Tips for sighting in a rifle or handgun with open sights
When you punch paper with an open-sighted rifle or handgun, is your point of impact too high, too low, too far right or too far left? What if your shots print all over the paper? These tips will help aline your sights with the bulls eye.
Handguns are important additions to the arsenal of shooting enthusiasts. They’re fun for plinking, deadly for self defense and challenging for hunting. A rifle with open sights has its advantages over scoped rifles in dense woodlands, at close quarters, or when swinging on running game. Whatever the case, accuracy is paramount.

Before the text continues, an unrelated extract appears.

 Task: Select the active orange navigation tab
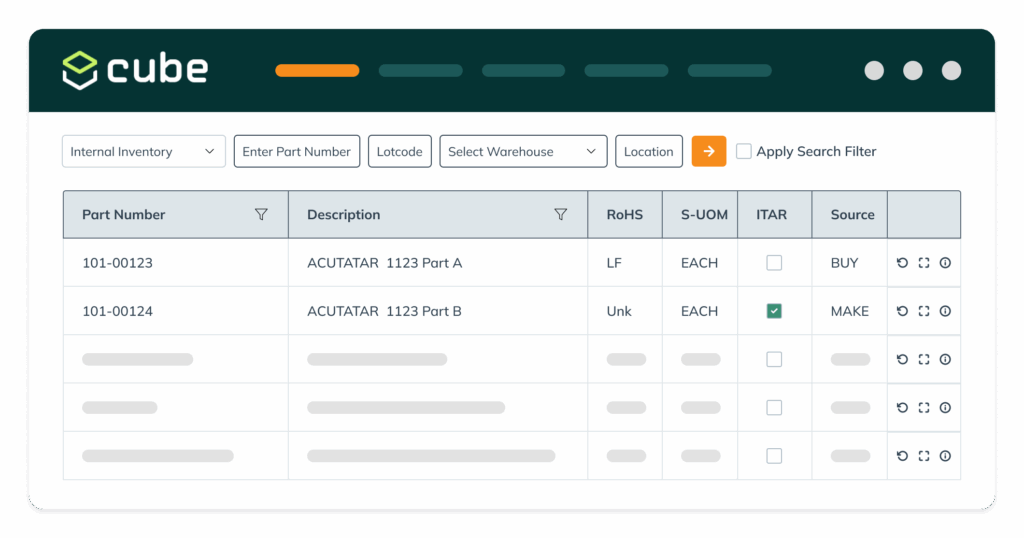click(317, 71)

Rifles and handguns with open sights are more difficult to sight-in than those with scopes. In many cases, sighting adjustments are made with the rear sight. Consider a situation where the bullet group prints too high or too low. That can be corrected by moving the rear sight in the same direction you want the bullet group to go. If the bullet group is too high, lower the rear sight. If the group is too low, then raise the rear sight.
If your bullets punch too far to the left of the bullseye, then move the rear sight to the right. If the point of impact is too far to the right, then move the rear sight to the left. The rule is the same for both vertical and lateral adjustiments. Just move the rear sight in the same direction you want to move the point of impact.
The magnitude of adjustment depends on the gun, barrel length, caliber, target distance, bullet weight/shape and powder charge. Remember that your gun will print differently with changes in hand-loads or manufactured ammunition. Muzzleloaders are especially sensitive to changes in bullet design and powder charge.
If the paper appears to peppered with buckshot, the most common cause is shooter error, which is caused by unsteadiness, flinching, improper sight picture or poor positioning. In a smaller percentage of cases, the gun may be a poor shooter or the ammo may not be a good match with the gun.
It’s helpful to use a sighting sled when sighting in a rifle or sandbags for a handgun. Use the same ammunition on the range as will be used in the field. Be mindful of wind and shooter fatigue. Then watch your groups shrink and your satisfaction grow.